By Jennie L. Phipps · Bankrate.com
Tuesday, March 20, 2012
Posted: 12 pm ET

Is it a mistake to allow people to claim Social Security at 62 -- even at a reduced rate -- when we are living longer than we did when the program first started?

The Center for Retirement Research at Boston College examined this question and came to the surprising conclusion that the actuarial assumptions made in 1960, reducing the amount of people who claimed at 62, are still a fairly accurate reflection of the cost -- even though we're living 20 years longer.

I think this retirement planning math is interesting and argues strongly for the long-term stability of the Social Security program.

What you should know about social security benefitsWhen Congress first allowed early claiming for both men and women in 1961, it set the benefit reduction for early retirement at five-ninths of 1 percent for each month a participant claimed before the program’s full retirement age of 65. Benefits claimed at age 62 were reduced 20 percent (five-ninths of 1 percent per month times 36 months). Participants who would have gotten $1,000 a month at 65 got roughly $800 a month at 62.

Over the last 50 years, this calculation has been basically unchanged even though average life expectancy at 65 is now 20 years -- five years longer -- than it was in 1960.

The center says that at first blush -- because life expectancy is longer -- today's participant who claims at age 62 instead of age 65 receives benefits only 15 percent longer (three years divided by 20 years).

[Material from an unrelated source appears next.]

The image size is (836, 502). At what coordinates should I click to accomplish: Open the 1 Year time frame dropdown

The center says that all things being equal, to keep costs constant, the monthly benefit could be reduced by 15 percent rather than 20 percent.

But there are other factors. The biggest of them, the center explains, is interest rates. Interest rates affect the amount the government has to set aside to pay for future obligations. A higher interest rate shrinks the cost of paying benefits claimed at age 65 more than it shrinks the cost of benefits claimed at age 62.

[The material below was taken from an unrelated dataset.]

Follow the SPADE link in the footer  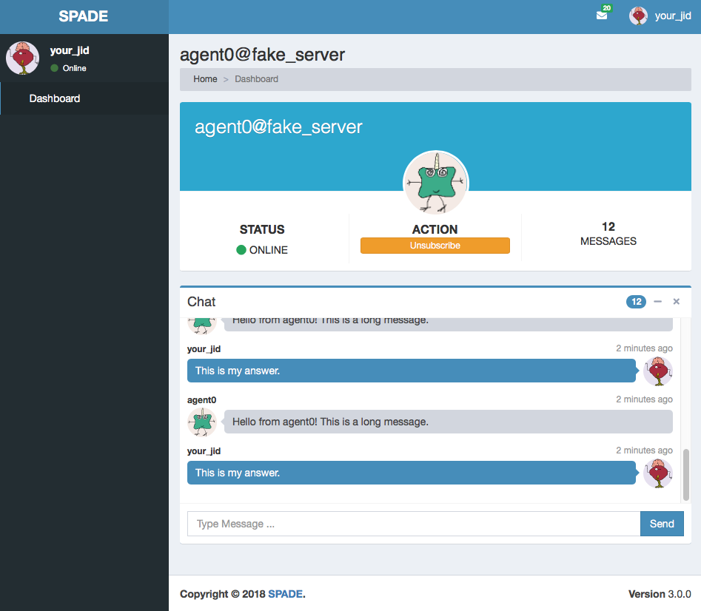[x=285, y=594]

Because interest rates rose between 1960 and 2004, the original 20 percent reduction remained actuarially correct for many years, but since 2004, interest rates have dropped sharply. That reduction has made the cost of benefits claimed at 62 about 96 percent of the cost of benefits claimed at 65. By 2050, rising longevity could further reduce the cost of benefits claimed at 62, with the rise of full retirement age to 67 further complicating the calculation.

The bottom line is a difference that is very tiny and changing constantly. Since changing benefit calculations every time interest rates or longevity predictions change isn't practical, sticking with the tried and true seems like the best approach. The center concludes that given the other serious problems facing Social Security, this issue "isn't worth a prominent place on the national agenda."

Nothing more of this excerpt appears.